Year twelve is nothing like year eleven. The work is much harder, comes in bigger loads and has to be done faster. The worst part is – all of it counts towards determining how realistic my dream of successfully reaching the end of the tunnel is. If I screw up once, it’ll be a big, fat, permanent black mark on my newly cleaned record. But – I will think about that later.
My new timetable is so inelastic to my demands, no matter how much tax I impose on these, they won’t budge. The bad things about it include:
My extremely ignorant and boring economics teacher.

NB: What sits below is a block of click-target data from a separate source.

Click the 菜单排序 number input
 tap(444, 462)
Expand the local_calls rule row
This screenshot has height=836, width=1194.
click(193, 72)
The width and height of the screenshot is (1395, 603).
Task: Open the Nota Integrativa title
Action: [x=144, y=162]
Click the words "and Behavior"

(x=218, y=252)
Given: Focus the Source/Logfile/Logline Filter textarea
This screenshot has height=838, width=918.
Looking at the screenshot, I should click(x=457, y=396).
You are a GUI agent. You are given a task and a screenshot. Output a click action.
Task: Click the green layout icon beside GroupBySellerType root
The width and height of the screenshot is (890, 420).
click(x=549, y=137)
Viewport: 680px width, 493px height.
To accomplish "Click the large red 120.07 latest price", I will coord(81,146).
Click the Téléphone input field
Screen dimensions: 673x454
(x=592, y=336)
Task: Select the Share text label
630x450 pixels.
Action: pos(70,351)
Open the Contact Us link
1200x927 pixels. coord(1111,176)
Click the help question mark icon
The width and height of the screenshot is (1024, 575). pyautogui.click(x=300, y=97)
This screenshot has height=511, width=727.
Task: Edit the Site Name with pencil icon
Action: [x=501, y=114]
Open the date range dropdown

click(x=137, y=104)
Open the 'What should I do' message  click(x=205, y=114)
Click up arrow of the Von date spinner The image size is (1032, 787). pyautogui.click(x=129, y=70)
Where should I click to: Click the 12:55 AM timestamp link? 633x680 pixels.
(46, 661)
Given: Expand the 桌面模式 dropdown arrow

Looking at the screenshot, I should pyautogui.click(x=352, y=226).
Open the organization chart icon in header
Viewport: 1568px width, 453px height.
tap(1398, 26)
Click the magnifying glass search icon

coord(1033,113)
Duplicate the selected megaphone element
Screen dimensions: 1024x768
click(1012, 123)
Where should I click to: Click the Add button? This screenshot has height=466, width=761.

My incredibly annoying maths teacher.
Morning classes – twice a week.
Monday afternoon maths classes, when the rest of the year 12s get to go home.
I am so disadvantaged that I really should be given the right to apply for extra points. And then there is the added problem of travelling so far away. And then... and... And etc. Yup I should be able to get a 99 by scraping past 80.
Ohhh. The good news is – I am studying Extremely Loud and Incredibly Close as an Area of Study text! I was so, so happy to see it on the list I could’ve cried. Dear Oskar would be back to me and I would be back to dealing with fictitious characters’ depression and coming up with amazing ideas and theories and feeling quite smart for doing so. The bad news is – I threw out last year’s notes.
Maths isn’t that bad either – apart from Ms Trotter. She literally trots!
(I just looked up ‘trotter’ in Encarta Dictionary Tools.
food pig or sheep foot: the foot of an animal, especially that of a pig or sheep, when used as food
horseracing trotting person or animal: somebody who or something that trots, especially a horse that has been specially trained to trot in harness
I am trying to like her attention on me. I figured, the only way I have a chance of ever getting my way with her is if I sit at the front and nod and smile enthusiastically at everything she says for five minutes. It’s working. She feels loved and therefore does not mind if I don’t pay attention for the rest of the period. I can’t help it! She even makes extension 2 look boring!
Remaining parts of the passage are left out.